Build and push the images to the location specified by IMG:

make docker-build docker-push IMG=<some-registry>/virtbmc-controller:<tag>
make docker-build-virtbmc docker-push IMG=<some-registry>/virtbmc:<tag>

NOTE: These images ought to be published in the personal registry you specified. And it is required to have access to pull the images from the working environment.
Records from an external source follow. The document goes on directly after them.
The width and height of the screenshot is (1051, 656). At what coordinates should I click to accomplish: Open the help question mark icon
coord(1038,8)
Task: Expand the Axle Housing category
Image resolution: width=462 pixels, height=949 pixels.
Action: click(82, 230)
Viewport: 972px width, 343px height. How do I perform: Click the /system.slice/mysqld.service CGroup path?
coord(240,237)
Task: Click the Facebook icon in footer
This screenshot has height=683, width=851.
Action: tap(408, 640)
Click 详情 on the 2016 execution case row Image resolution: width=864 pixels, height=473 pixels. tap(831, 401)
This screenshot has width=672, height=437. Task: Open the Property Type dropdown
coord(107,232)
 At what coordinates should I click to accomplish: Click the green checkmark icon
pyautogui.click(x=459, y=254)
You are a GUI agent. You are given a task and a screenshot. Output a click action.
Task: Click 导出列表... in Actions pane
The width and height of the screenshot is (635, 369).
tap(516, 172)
Make sure you have the proper permission to the registry if the above commands don’t work.

Install the CRDs into the cluster:

make install

Run the controller locally

export ENABLE_WEBHOOKS=false
make run

To Deploy on The Cluster

Deploy cert-manager

kubectl apply -f https://github.com/cert-manager/cert-manager/releases/download/v1.14.2/cert-manager.yaml

Deploy the Manager to the cluster with the image specified by IMG:

make deploy IMG=<some-registry>/virtbmc-controller:<tag>

NOTE: If you encounter RBAC errors, you may need to grant yourself cluster-admin privileges or be logged in as admin.
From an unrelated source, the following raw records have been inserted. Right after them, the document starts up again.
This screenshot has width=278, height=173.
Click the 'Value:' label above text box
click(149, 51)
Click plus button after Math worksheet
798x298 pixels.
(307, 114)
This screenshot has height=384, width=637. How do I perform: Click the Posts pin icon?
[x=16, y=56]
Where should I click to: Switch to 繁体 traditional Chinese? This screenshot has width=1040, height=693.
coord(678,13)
To Start Using The VirtualMachineBMC

Create the VirtualMachineBMC object in the cluster:

kubectl apply -f config/samples/virtualmachine_v1_virtualmachinebmc.yaml

Though you can create the VirtualMachineBMC object manually, the corresponding VirtualMachineBMC object should be created automatically when the VirtualMachine object exists. It will then scaffold the *-virtbmc Pod and Service object.

$ kubectl -n kubevirtbmc-system get svc
NAME                               TYPE        CLUSTER-IP      EXTERNAL-IP   PORT(S)   AGE
default-test-vm-virtbmc               ClusterIP   10.53.106.65    <none>        623/UDP   3h13m

To access the VM's BMC, you need to be in the cluster network. Run a Pod that comes with ipmitool built in:

$ kubectl run -it --rm ipmitool --image=mikeynap/ipmitool --command -- /bin/sh

Inside the Pod, you can for example turn on the VM via ipmitool:

$ ipmitool -I lan -U admin -P password -H default-test-vm-virtbmc.kubevirtbmc-system.svc.cluster.local power status
Chassis Power is off
$ ipmitool -I lan -U admin -P password -H default-test-vm-virtbmc.kubevirtbmc-system.svc.cluster.local power on
Chassis Power Control: Up/On
$ ipmitool -I lan -U admin -P password -H default-test-vm-virtbmc.kubevirtbmc-system.svc.cluster.local power status
Chassis Power is on

To Uninstall

Delete the instances (CRs) from the cluster:

kubectl delete -k config/samples/

Delete the APIs (CRDs) from the cluster:

make uninstall

UnDeploy the controller from the cluster:

make undeploy

License

Copyright 2024 Zespre Chang [email protected]

Licensed under the Apache License, Version 2.0 (the "License"); you may not use this file except in compliance with the License. You may obtain a copy of the License at

http://www.apache.org/licenses/LICENSE-2.0

Unless required by applicable law or agreed to in writing, software distributed under the License is distributed on an "AS IS" BASIS, WITHOUT WARRANTIES OR CONDITIONS OF ANY KIND, either express or implied. See the License for the specific language governing permissions and limitations under the License.